Bundespräsident Pascal Couchepin empfängt den südafrikanischen Staatschef Thabo Mbeki . Keystone

Der südafrikanische Präsident Thabo Mbeki weilt zu Besuch in der Schweiz. Die ausgezeichneten Beziehungen sollen noch vertieft werden.

Das heikle Dossier über das Verhältnis der Schweiz zum Apartheid-Regime stand nicht auf der Agenda. Am Mittwoch hält sich Mbeki in Genf auf.

Thabo Mbeki, der 1999 Nelson Mandela als Präsident ablöste, traf während seines ersten offiziellen Besuchs in der Schweiz mit den Bundesräten Pascal Couchepin, Joseph Deiss und Micheline Calmy-Rey zusammen.

“Auf Südafrika warten viele Herausforderungen, und viele Probleme wie Armut oder Aids müssen gelöst werden”, sagte Mbeki nach den Gesprächen in Bern.

Scharf wandte sich Mbeki gegen Versuche, die Vergangenheit Südafrikas, die Zeit der Apartheid, mit Prozessen im Ausland aufarbeiten zu wollen. Von den jüngsten Klagen betroffen sind auch mehrere Schweizer Unternehmen.

Gemeinsame Projekte in Afrika

Mbeki und die Schweizer Regierungsmitglieder unterzeichneten eine neue Absichtserklärung über die Zusammenarbeit zwischen der Schweiz und Südafrika. Sie dient als Grundlage für die Entwicklung gemeinsamer Projekte auf dem afrikanischen Kontinent.

Auch internationale Themen von gemeinsamem Interesse kamen zur Sprache. So die jüngsten Entwicklungen in der Region der Grossen Seen in Afrika und im Nahen Osten.

Thematisiert wurden zudem die Neue Partnerschaft für die Entwicklung Afrikas (NEPAD) sowie der digitale Graben zwischen Nord und Süd.

Der südafrikanische Staatschef sagte Couchepin seine Teilnahme am Weltgipfel zur Informations-Gesellschaft im Dezember zu. An der anschliessenden Medienkonferenz lud er seinerseits Couchepin nach Südafrika ein.
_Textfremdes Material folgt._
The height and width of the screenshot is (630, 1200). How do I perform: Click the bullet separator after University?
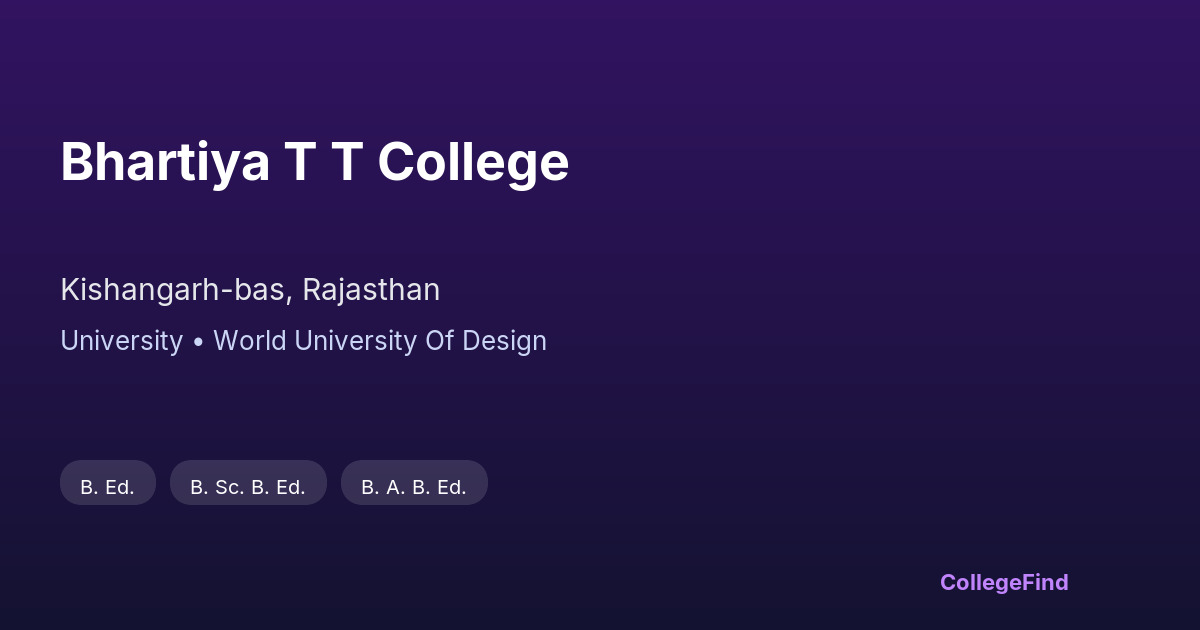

Wichtigster afrikanischer Handelspartner

Im bilateralen Bereich geht es insbesondere um die Vertiefung der Wirtschaftsbeziehungen, so zum Beispiel um die Förderung privater Unternehmen auf dem afrikanischen Kontinent und die Erleichterung des regionalen Handels.

Südafrika ist der wichtigste Handelspartner der Schweiz auf dem afrikanischen Kontinent. Umgekehrt ist auch die Schweiz mit einem Umsatz von rund einer Milliarde Franken im Jahr 2002 und Direkt-Investitionen in der Höhe von 777 Mio. Franken seit 1994 eine wichtige Handelspartnerin Südafrikas.

Über 100 Tochtergesellschaften und Niederlassungen von Schweizer Unternehmen wie Nestlé, ABB, Novartis und Roche beschäftigen im Land am Kap rund 22’000 Personen.

Belastende Vergangenheit

Diese starke Präsenz von Schweizer Firmen geht auf die Zeit der Apartheid zurück: Während französische und amerikanische Unternehmen aus Protest gegen die Rassentrennung ihre Investitionen in den 80er Jahren bremsten, haben die schweizerischen und deutschen Firmen Südafrika nie verlassen.

Die offizielle Schweiz betont dagegen gerne, dass sie als erstes Land einen finanziellen Beitrag an den Entschädigungs-Fonds der Wahrheits- und Versöhnungs-Kommission geleistet hat.

Nichtregierungs-Organisationen (NGO) beider Länder prangern die Schweiz und Schweizer Firmen an, das Unrecht-Regime unterstützt und damit zu dessen Verlängerung beigetragen zu haben.

Die NGO verlangen eine Aufarbeitung der Beziehungen während der Zeiten der Apartheid. Opferorganisationen, unterstützt von kirchlichen Kreisen, fordern Entschädigungszahlungen.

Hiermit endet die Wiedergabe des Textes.